Jorge Hank Rhon, a member of one of the country's richest and most politically powerful families, once was linked by U.S. authorities to drug smugglers. Those authorities described him as "a significant criminal threat to the United States." Washington later disavowed the report that made that statement.
Rhon is running with the Institutional Revolutionary Party (PRI), which ruled Mexico from 1929 until losing to President Vicente Fox in 2000. The party has had a hard time in Tijuana, where it has not controlled the mayorship in 15 years.
The candidate for Fox's National Action Party (PAN) is Jorge Ramos, who stepped down from city government to run and has a commanding lead in recent newspaper public opinion polls.
The election is on Aug. 1, and electoral rules prohibited Hank Rhon, Ramos and all other candidates from running advertisements and holding campaign events until Monday.
The mayoral vote was originally scheduled for July 4, but city officials agreed to push the date back after local merchants complained that a ban on the sale of alcohol during election days would cost the city millions in lost tourism dollars from Californians crossing the border to drink and dance the night away over the United States' Fourth of July weekend.
PRI officials circumvented the rules in recent weeks, however, by running ads for "a campaign without a candidate" on local radio and television stations and pouring money into publicity for the Caliente greyhound racetrack, which is owned by Hank Rhon.
Supporters also hung a mammoth banner in support of Hank Rhon at the track.
In a recent interview, Hank Rhon shrugged off suggestions that his controversial past could cost him votes and said he wanted to turn Tijuana into a Mexican version of its border neighbor, San Diego, by slashing crime rates and attracting heaps of private investment from Mexican and foreign businesses.
Worth a reported $500 million in U.S. dollars, Hank Rhon kicked off his campaign just after midnight Monday morning at Balak, an exclusive Tijuana night spot in a mall he owns close to the border.

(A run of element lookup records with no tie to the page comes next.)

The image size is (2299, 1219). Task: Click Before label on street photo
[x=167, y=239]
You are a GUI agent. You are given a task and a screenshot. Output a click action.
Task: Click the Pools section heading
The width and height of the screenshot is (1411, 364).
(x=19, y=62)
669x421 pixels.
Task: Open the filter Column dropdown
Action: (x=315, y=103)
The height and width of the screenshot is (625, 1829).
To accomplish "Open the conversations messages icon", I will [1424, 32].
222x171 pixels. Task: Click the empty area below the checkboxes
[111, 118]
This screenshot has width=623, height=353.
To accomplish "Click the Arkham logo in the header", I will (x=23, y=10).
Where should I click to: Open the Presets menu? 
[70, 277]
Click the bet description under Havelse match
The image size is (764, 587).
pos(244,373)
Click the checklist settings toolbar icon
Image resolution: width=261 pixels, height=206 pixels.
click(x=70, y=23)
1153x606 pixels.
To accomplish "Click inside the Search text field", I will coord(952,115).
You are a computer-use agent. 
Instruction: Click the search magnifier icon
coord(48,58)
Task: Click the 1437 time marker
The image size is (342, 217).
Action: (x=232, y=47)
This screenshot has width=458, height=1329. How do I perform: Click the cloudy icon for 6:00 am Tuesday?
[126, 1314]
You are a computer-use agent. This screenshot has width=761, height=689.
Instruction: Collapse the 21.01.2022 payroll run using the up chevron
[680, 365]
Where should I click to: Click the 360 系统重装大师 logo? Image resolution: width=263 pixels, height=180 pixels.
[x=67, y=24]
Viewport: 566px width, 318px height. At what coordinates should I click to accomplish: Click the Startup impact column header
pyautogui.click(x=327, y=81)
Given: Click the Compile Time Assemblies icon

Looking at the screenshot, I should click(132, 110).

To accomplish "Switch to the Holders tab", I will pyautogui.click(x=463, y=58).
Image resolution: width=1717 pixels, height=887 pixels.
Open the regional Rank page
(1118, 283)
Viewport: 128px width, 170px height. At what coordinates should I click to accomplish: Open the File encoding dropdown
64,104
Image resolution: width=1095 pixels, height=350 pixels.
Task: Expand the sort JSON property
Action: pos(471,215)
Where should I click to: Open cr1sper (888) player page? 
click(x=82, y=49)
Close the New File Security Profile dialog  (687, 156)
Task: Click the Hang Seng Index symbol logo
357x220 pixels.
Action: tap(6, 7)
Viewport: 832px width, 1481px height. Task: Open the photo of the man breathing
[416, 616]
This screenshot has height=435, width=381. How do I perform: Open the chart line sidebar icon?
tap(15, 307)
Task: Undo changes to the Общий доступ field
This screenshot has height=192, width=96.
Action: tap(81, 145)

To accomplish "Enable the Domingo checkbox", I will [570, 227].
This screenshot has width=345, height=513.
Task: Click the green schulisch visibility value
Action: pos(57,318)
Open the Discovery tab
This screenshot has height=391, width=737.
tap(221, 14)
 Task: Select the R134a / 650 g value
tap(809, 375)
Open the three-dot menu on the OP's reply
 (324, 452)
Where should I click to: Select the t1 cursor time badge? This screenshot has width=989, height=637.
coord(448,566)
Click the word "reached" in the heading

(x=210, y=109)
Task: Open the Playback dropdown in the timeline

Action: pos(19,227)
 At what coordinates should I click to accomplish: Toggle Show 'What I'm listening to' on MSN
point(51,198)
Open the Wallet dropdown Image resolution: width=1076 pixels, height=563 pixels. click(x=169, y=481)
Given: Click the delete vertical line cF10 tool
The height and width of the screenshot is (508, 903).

There the 48-year-old father of 18 addressed a large group of young voters.
Ramos spent his first official day on the campaign trail at a morning Mass, then headed to one of the city's best-known landmarks, the Gran Hotel, to inaugurate his campaign headquarters, dubbing the building "The Blue House," in honor of his party's colors, blue and white.
A number of smaller parities with little presence in Tijuana have formed an anti-crime alliance with Hank Rhon. They include the Green Party and the Worker's Party but are not expected to win many votes for the PRI candidate.
Thats really very funny.
There was a Catholic bishop executed a few years ago. The hit men left town on a plane accompanied by Rhon's son. (I don't think they ever figured out why they hit the bishop). The meetup point after the hit was Rhon's stadium.
And then there is the hit on the Zeta owner, and possible involvement in this hit.
Rhon is the richest man in Mexico, and the single most powerful industrialist.
I love latin america. You find all the same elements in the US, but down south they are right there on the surface, its like looking at a machine with the cover plates removed. You can see all the moving parts, and what connects to what. Its fascinating.